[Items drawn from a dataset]
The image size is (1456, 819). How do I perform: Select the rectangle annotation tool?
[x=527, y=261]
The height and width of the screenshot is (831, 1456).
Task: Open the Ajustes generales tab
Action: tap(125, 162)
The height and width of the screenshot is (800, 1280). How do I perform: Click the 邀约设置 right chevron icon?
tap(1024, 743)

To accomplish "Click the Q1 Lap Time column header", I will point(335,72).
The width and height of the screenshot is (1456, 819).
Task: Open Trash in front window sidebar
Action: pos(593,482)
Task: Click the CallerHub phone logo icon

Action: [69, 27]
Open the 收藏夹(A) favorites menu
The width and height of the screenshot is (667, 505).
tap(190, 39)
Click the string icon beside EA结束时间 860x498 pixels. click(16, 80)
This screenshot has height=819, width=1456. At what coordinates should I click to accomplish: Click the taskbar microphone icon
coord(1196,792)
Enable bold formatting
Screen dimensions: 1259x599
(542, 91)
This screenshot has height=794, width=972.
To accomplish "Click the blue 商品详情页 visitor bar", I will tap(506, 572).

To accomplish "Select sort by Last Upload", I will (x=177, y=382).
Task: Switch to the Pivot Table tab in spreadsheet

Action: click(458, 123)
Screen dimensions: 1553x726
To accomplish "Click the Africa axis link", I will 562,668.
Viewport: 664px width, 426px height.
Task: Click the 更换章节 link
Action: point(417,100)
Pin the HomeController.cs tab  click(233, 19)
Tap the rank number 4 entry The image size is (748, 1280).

TASK TO COMPLETE:
Reproduce the records above verbatim, beginning with their first line and stopping after the line that contains "Click the string".

SOLUTION TO THIS TASK:
The image size is (1456, 819). How do I perform: Select the rectangle annotation tool?
[x=527, y=261]
The height and width of the screenshot is (831, 1456).
Task: Open the Ajustes generales tab
Action: tap(125, 162)
The height and width of the screenshot is (800, 1280). How do I perform: Click the 邀约设置 right chevron icon?
tap(1024, 743)

To accomplish "Click the Q1 Lap Time column header", I will point(335,72).
The width and height of the screenshot is (1456, 819).
Task: Open Trash in front window sidebar
Action: pos(593,482)
Task: Click the CallerHub phone logo icon

Action: [69, 27]
Open the 收藏夹(A) favorites menu
The width and height of the screenshot is (667, 505).
tap(190, 39)
Click the string icon beside EA结束时间 860x498 pixels. click(16, 80)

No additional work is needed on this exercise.